▶ [DOCUMENT SEGMENT]:
How does Array#sort work when a block is passed?

ArraysRubySorting

Arrays Problem Overview


I am having a problem understanding how array.sort{ |x,y| block } works exactly, hence how to use it?

An example from Ruby documentation:

   a = [ "d", "a", "e", "c", "b" ]
   a.sort                     #=> ["a", "b", "c", "d", "e"]
   a.sort { |x,y| y <=> x }   #=> ["e", "d", "c", "b", "a"]

Arrays Solutions


Solution 1 - Arrays

In your example

a.sort

is equivalent to

a.sort { |x, y| x <=> y }

As you know, to sort an array, you need to be able to compare its elements (if you doubt that, just try to implement any sort algorithm without using any comparison, no <, >, <= or >=).

The block you provide is really a function which will be called by the sort algorithm to compare two items. That is x and y will always be some elements of the input array chosen by the sort algorithm during its execution.

The sort algorithm will assume that this comparison function/block will meet the requirements for method <=>:

  • return -1 if x < y
  • return 0 if x = y
  • return 1 if x > y

Failure to provide an adequate comparison function/block will result in array whose order is undefined.

You should now understand why

a.sort { |x, y| x <=> y }

and

a.sort { |x, y| y <=> x }

return the same array in opposite orders.

▶ [STATED EXERCISE A]: In the records, rewrite the stretch from the line that contains "This screenshot has width=1568, height=553." through the line that contains "pyautogui.click(x=172, y=171)", switching "Instruction" to "Command" and leaving everything else unchanged.

▶ [INFORMATION SHOWN]:
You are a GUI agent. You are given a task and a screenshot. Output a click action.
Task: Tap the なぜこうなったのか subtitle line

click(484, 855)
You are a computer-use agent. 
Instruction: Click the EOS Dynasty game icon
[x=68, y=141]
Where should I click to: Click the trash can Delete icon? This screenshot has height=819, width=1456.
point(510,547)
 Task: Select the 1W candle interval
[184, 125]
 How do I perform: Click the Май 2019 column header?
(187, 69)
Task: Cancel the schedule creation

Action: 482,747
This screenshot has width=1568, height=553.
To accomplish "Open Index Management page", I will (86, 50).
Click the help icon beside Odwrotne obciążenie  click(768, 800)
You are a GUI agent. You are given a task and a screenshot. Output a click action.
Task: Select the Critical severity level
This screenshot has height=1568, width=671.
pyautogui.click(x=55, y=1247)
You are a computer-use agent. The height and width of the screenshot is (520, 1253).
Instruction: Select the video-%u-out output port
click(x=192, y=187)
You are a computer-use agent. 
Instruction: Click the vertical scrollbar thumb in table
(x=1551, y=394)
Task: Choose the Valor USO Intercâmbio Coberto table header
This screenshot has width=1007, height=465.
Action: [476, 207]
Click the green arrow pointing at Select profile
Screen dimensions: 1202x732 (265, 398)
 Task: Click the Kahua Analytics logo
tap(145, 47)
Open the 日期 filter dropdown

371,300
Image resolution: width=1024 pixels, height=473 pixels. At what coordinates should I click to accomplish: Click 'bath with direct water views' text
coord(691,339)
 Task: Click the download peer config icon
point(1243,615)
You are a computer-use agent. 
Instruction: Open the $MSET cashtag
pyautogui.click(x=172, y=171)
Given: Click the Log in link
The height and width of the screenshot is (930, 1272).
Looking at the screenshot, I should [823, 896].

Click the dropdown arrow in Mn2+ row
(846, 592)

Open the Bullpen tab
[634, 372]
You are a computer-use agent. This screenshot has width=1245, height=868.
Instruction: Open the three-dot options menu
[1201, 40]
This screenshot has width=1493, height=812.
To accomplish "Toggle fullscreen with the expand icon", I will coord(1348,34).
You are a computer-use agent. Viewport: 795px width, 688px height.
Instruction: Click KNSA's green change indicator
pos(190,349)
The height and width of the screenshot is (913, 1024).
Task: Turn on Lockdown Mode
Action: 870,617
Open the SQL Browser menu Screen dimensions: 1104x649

▶ [STATED EXERCISE B]: Reproduce the stretch of the Ruby sort thread from "The block you" through "during its execution.", word for word.

▶ [SOLUTION A]:
This screenshot has width=1568, height=553.
To accomplish "Open Index Management page", I will (86, 50).
Click the help icon beside Odwrotne obciążenie  click(768, 800)
You are a GUI agent. You are given a task and a screenshot. Output a click action.
Task: Select the Critical severity level
This screenshot has height=1568, width=671.
pyautogui.click(x=55, y=1247)
You are a computer-use agent. The height and width of the screenshot is (520, 1253).
Command: Select the video-%u-out output port
click(x=192, y=187)
You are a computer-use agent. 
Command: Click the vertical scrollbar thumb in table
(x=1551, y=394)
Task: Choose the Valor USO Intercâmbio Coberto table header
This screenshot has width=1007, height=465.
Action: [476, 207]
Click the green arrow pointing at Select profile
Screen dimensions: 1202x732 (265, 398)
 Task: Click the Kahua Analytics logo
tap(145, 47)
Open the 日期 filter dropdown

371,300
Image resolution: width=1024 pixels, height=473 pixels. At what coordinates should I click to accomplish: Click 'bath with direct water views' text
coord(691,339)
 Task: Click the download peer config icon
point(1243,615)
You are a computer-use agent. 
Command: Open the $MSET cashtag
pyautogui.click(x=172, y=171)

▶ [SOLUTION B]:
The block you provide is really a function which will be called by the sort algorithm to compare two items. That is x and y will always be some elements of the input array chosen by the sort algorithm during its execution.